- _Supplied text_
──────
Training

This page covers every aspect of the jNO training pipeline: constructing the core solver, attaching optimisers, learning-rate and weight schedules, multi-phase training, per-model controls (freeze, LoRA, masks), gradient checkpointing, multi-device parallelism, evaluation, and debugging.

Core Solver

jno.core is the central training object. It:

Builds the symbolic computation graph from your constraints.
Performs common sub-expression elimination (CSE).
Initialises all neural-network parameters.
Compiles a JIT-optimised step function.
Runs the training loop and returns training statistics.

crux = jno.core(
    constraints=[pde.mse, boc.mse],   # list of scalar Placeholder expressions
    domain=domain,
    rng_seed=42,                       # optional; also set in .jno.toml → [jno] seed
    mesh=(1, 1),                       # (batch_devices, model_devices)
)

Attaching Optimisers

Every non-frozen model must have an optimiser before calling solve().
──────
- _Information supplied_

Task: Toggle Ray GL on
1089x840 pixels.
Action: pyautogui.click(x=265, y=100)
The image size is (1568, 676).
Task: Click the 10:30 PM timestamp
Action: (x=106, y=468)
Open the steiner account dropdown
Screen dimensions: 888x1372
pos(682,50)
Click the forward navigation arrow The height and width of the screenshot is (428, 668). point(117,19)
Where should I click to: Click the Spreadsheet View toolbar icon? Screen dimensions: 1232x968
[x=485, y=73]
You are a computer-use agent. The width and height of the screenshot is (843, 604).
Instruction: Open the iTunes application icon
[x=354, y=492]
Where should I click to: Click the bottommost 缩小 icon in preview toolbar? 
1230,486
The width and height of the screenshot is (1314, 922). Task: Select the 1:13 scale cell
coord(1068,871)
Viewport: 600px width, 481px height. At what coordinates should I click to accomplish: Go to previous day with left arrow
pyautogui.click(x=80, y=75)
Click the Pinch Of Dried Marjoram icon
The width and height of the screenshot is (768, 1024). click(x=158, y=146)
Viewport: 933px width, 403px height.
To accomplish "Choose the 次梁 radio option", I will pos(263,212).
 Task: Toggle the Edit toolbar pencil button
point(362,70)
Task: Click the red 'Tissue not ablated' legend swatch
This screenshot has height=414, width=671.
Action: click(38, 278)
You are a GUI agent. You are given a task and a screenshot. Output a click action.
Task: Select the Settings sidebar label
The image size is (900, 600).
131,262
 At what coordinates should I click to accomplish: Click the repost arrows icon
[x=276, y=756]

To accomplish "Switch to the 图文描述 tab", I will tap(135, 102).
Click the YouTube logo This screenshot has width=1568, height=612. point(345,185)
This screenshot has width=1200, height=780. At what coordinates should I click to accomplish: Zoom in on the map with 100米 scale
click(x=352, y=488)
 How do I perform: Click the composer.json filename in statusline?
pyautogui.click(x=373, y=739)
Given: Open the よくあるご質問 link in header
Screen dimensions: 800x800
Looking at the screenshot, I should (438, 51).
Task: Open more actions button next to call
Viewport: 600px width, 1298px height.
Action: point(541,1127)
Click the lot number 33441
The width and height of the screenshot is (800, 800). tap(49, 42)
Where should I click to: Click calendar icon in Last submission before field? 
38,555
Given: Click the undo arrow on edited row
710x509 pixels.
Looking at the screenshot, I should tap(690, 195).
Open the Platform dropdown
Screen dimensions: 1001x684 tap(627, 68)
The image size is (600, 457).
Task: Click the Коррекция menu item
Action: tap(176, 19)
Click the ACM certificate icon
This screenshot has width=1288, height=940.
──────
- _Exercise instructions_
- 1) Answer these about the jNO training page, one per line:
(a) What two quantities does the tuple passed as mesh stand for?
(b) Which redundancy-removal step does jno.core carry out on the computation graph?
(c) What must every non-frozen model have before solve() is called?
- 2) Please resume the jNO training page from the point where it stops.

- _Answer set_
- 1)
(a) Batch devices and model devices, in the form (batch_devices, model_devices).
(b) Common sub-expression elimination (CSE).
(c) An optimizer.

- 2)
u_net.optimizer(optax.adam, lr=lrs.exponential(1e-3, 0.9, 2000, 1e-5))
v_net.optimizer(optax.adamw, lr=lrs.warmup_cosine(5000, 500, 1e-3, 1e-4))

model.optimizer() returns self for chaining:

u_net = jnn.nn.mlp(2, key=key).optimizer(optax.adam, lr=lrs(1e-3))

After `core.load()`

When loading a saved solver the Model references in the expression tree are disconnected from Python variables. Use set_optimizer to reassign:

crux = jno.core.load("runs/crux.pkl")
crux.set_optimizer(optax.adam, lr=lrs(1e-4))
crux.solve(1000)

Learning Rate Schedules

LearningRateSchedule is a callable (epoch, individual_losses) → scalar.

from jno import LearningRateSchedule as lrs

# Constant
lrs.constant(1e-3)
lrs(1e-3)          # shorthand

# Exponential decay: lr(t) = max(lr_end, lr0 * decay_rate^(t/decay_steps))
lrs.exponential(lr0=1e-3, decay_rate=0.9, decay_steps=1000, lr_end=1e-5)

# Cosine decay
lrs.cosine(total_steps=5000, lr0=1e-3, lr_end=1e-6)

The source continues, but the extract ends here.